Knowing a local is the gold standard, Paty. 🙂 Thanks!
Thank you for the handy ideas on researching locations.
I also found historic maps online, in my new civil war novel. Here’s another tip for creating the setting: I Googled the years prior to and during my story for historical events for figures my characters might know or mention in conversation. I used an Almanac to get the area weather right for that time of year and the plants proper growing season. I used the correct sunrise and sunset time in my story to help set some scenes. Determining the temperatures identified the types of clothing my characters wore. For example, in one crucial night scene, I included the correct half-moon phase for my characters to have just enough light to see something happen and then have a cloud momentarily block the moonlight so someone else could escape. I hope this helps someone.
May I add to your suggestions Lyn by saying that the most important of all your excellent list is that one about talking to people who have been there. That’s the way you’ll find out about scents and sound which make the reader feel they are in the place.
Reading a general history book of the place can really help too.
I have winced over Indie books with Victorian morning calls at 10 a.m., decimal currency used before decimalisation and an Australian summer in June, with cars on the right in New Zealand and Japan! (You don’t cross the road to make a left hand turn when you drive on the left!)
LoL I love your comment about the cars, oh so true. Also, authors often mess up on distances, the other year, I stopped reading a book on the second page when the protagonist raced from Washington DC to New York City in two hours, without stopping to pay tolls on the Jersey Turnpike or else where LoL.
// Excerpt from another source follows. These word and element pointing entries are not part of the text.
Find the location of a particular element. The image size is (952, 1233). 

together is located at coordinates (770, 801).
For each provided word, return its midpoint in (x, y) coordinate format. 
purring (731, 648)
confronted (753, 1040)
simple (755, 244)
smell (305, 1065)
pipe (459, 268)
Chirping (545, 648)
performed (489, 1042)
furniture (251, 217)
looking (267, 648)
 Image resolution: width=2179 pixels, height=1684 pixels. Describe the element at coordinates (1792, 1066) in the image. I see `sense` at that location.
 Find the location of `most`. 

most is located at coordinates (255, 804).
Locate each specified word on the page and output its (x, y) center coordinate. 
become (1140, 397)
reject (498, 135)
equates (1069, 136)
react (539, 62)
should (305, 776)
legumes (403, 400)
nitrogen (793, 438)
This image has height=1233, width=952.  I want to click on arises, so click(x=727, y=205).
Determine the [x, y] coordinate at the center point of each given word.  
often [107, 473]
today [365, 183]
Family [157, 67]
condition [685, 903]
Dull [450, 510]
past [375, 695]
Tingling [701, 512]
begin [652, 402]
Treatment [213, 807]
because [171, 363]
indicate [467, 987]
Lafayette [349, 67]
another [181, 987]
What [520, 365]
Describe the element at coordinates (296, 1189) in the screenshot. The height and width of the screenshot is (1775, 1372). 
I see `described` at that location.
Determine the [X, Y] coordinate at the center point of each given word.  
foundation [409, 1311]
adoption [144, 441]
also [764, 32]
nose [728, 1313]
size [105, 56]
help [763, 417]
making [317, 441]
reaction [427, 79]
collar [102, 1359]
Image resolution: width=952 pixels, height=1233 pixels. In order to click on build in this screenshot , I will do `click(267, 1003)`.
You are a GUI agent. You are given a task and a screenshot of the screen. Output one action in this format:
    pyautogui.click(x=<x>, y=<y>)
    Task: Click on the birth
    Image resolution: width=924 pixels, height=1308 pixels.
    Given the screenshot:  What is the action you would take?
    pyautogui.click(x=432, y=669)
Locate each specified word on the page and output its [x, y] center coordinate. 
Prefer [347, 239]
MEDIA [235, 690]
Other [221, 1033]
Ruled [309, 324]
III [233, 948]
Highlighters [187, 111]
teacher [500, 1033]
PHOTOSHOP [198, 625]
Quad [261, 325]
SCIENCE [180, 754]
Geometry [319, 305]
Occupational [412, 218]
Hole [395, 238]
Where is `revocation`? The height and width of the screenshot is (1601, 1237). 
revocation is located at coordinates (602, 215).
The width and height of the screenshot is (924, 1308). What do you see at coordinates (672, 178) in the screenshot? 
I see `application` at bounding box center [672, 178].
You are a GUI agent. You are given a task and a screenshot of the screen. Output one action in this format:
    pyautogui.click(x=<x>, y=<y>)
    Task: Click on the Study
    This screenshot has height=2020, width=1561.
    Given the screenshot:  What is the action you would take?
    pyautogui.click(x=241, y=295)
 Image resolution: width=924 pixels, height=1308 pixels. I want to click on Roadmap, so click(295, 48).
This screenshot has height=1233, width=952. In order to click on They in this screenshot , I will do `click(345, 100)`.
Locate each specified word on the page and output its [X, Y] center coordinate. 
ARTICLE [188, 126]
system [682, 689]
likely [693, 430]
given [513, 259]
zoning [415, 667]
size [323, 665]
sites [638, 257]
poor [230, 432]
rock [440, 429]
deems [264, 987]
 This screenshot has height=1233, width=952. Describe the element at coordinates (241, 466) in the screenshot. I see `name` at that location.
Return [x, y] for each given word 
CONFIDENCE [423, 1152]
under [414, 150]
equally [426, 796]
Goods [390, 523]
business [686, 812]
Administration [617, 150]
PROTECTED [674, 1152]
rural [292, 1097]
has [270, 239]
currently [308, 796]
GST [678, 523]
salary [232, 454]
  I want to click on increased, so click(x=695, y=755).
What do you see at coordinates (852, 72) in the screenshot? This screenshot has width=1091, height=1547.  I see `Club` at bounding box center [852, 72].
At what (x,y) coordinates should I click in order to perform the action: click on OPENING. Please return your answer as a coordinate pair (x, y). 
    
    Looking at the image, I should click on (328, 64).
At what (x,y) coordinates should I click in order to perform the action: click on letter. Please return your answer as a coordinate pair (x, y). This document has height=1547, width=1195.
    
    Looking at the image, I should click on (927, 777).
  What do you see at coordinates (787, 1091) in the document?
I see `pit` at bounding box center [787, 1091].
I’ve been using Google Earth and Google Maps, including the Street View feature, for some years now. At least from the visual angle, it’s almost like being there. But there is a lot it can’t tell you, so thank you and those who commented for the additional suggestions. Much appreciated!
My current wip takes place in 1685, a small market town in Kent, England. Using Google, I discovered the town’s historical society website with a wealth of information and photos, Unfortunately cameras were not around in the 17th century.
If you are looking for some excellent historical background and perspective, check out Peter Ackroyd’s history of England series, especially the 1st two books “Foundation” and “The Tudors” among other books by him.
But there are a lot of paintings from that period, so looking through art history books and visiting art museums could be helpful.